> **Supplied text**
First, the essential stuff, As I sit at the computer, these are the books immediately at hand to my left:

And these to my right:

And about a step away is this shelf:

Already, have I confirmed your idea of this persona who posts here, or rattled it?

Across the room is the rest of the library:

I haven't included the shelves on the other walls, which are full of my wife's books, many of which are 19th century novels or books about fabric, clothing, and couture, since she is a fashion historian. To include them as though they were mine would give me an aura of sophistication I do not deserve.

This low-rise bookcase is where my fiction and poetry titled generally end up. It's between the two cushy chairs, so you can reach over and pluck something out to leaf through while drinking a beer or a glass of wine or scotch.

I have learned not to keep books in the bedroom and weaned myself from the habit of reading in bed. For me, a bedroom ought to be a defined space for certain activities that brook no distractions.

> **Short task 1**
Rewrite the post about home bookshelves, starting with "First, the essential" and going on through "or rattled it?", with "computer" replaced by "desk".
> **Short task 2**
Extend the post about home bookshelves, picking up after its final sentence.
The data after the post about home bookshelves plays no part in this.

> **Dataset rows**
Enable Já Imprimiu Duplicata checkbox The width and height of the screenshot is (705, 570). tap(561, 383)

--

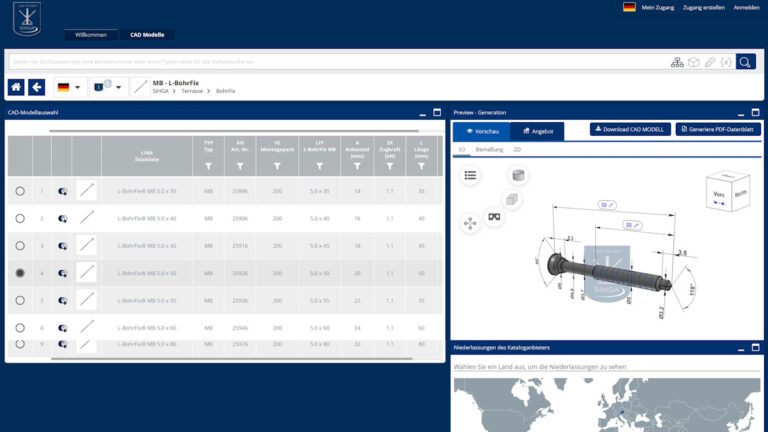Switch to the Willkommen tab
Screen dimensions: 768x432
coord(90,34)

> **Task response 1**
First, the essential stuff, As I sit at the desk, these are the books immediately at hand to my left:

And these to my right:

And about a step away is this shelf:

Already, have I confirmed your idea of this persona who posts here, or rattled it?

> **Task response 2**
We keep four low bookcases downstairs, in the living room. Some of these are "better" bindings, but that doesn't mean they're only there for looks. Since we don't have a TV and cable, this is also a recreation room, and a place where you can pick up a title and kick back on the couch with it, if you're a guest. It's also where I keep some of the bigger picture books that wait to be discovered by our children.

If you want to make a game of it, In this collection of pictures you can see two (corrected: three, but two are the same book in different editions) books written by me and one by my best friend. Needless to say, my small-time name is not in big letters.

Shall we make this a meme? I'd invite my co-blogger and everyone among our blogfriends and regular visitors with sites of their own to post their own version of this -- especially Amba, who seems to have a bookshelf fetish.

UPDATE: Dave S. has taken up the challenge, head mugs and all.